Untuk dapat berperan secara optimal dalam pemberantasan korupsi adalah dengan pembenahan terhadap diri sendiri dan lingkungan. Dengan kata lain, generasi muda seperti pelajar dan mahasiswa bahwa diri dan lingkungannya harus bersih dan jauh dari perbuatan korupsi. Faktor diri generasi muda kurangnya pemahaman tentang korupsi sudah menjadi hal yang lumrah bahkan sebagai kebiasaan. Dari kebiasaan yang dianggap lumrah tersebut, dapat tertanam kebiasaan yang akan dianggap wajar. Masalah kecil jika dilakukan terus-menerus akan dapat memasuki ranah mental dan perilaku generasi mudah yang sulit diubah.

Tolok ukur sesungguhnya, bukan perkara nilai atau kelulusan. Tetapi, bagaimana internalisasi pola antikorupsi tersebut dapat diimplementasikan para pemuda dalam kehidupan bermasyarakat.

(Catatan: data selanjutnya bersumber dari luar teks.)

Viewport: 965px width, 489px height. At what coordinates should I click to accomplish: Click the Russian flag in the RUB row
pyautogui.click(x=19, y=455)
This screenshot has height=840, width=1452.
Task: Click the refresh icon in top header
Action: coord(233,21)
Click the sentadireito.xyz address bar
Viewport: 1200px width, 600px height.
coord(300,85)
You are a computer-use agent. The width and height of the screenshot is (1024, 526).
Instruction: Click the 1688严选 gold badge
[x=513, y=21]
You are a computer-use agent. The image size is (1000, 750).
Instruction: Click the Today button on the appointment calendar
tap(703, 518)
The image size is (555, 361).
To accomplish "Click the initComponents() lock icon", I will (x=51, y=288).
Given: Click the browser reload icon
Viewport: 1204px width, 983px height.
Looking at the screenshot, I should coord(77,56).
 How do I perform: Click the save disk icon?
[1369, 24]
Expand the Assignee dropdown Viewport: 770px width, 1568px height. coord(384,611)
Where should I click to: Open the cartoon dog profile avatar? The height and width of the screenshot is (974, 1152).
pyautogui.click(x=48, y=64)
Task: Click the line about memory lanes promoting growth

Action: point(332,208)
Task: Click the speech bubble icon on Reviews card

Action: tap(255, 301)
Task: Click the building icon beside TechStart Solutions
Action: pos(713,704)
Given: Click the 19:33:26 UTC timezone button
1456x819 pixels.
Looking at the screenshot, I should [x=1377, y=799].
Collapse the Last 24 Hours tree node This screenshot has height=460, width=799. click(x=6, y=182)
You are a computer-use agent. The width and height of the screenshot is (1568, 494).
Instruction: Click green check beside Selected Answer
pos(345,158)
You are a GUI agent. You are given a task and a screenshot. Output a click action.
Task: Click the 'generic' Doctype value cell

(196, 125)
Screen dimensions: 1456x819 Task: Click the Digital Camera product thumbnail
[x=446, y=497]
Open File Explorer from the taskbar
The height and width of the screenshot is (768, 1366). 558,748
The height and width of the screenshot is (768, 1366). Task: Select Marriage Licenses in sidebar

Pada masyarakat sendiri, kita melihat bahwa masih banyak yang terkungkung budaya koruptif. Lihat saja di sekitar kita, betapa maraknya fenomena yang mencerminkan perilaku tersebut. Di jalanan, kita bisa melihat maraknya pelanggaran lalu lintas. Mulai dari mengebut saat lampu traffic light menyala merah, tidak memakai helm, menggunakan jalur busway, dan sebagainya. Pada dunia pendidikan, kita juga melihat banyaknya siswa/pelajar/mahasiswa yang mencontek pada saat ujian berlangsung.

Solusi pemberantasan korupsi yang paling tepat tak serta merta langsung merujuk pada pejabat negara. Kita harus menilik lebih jauh lagi dari mana kita memulai untuk meluntukkan kebiasan korupsi yang sudah menjadi noda pada bangsa kita. Sulit apabila dibayangkan, akan tetapi setelah dijalankan akan terasa lebih mudah. Setiap pengorbanan bangsa dalam memberanta korupsi past memiliki tujuan mulia yakni memakmurkan Indonesia. Sebagai generasi muda apa yang harus kita lakukan?

Penerapan terhadap hasil pendidikannya dapat dilakukan dengan aksi-aksi sosial, baik dalam bentuk kerja bakti terhadap masyarakat atau dengan aksi demonstrasi yang edukatif untuk menyuarakan aspirasinya kepada pemerintah. Pemuda kemudian dapat aktif melakukan kegiatan-kegiatan ilmiah seperti seminar, dialog, debating, riset yang berkuat soal isu korupsi.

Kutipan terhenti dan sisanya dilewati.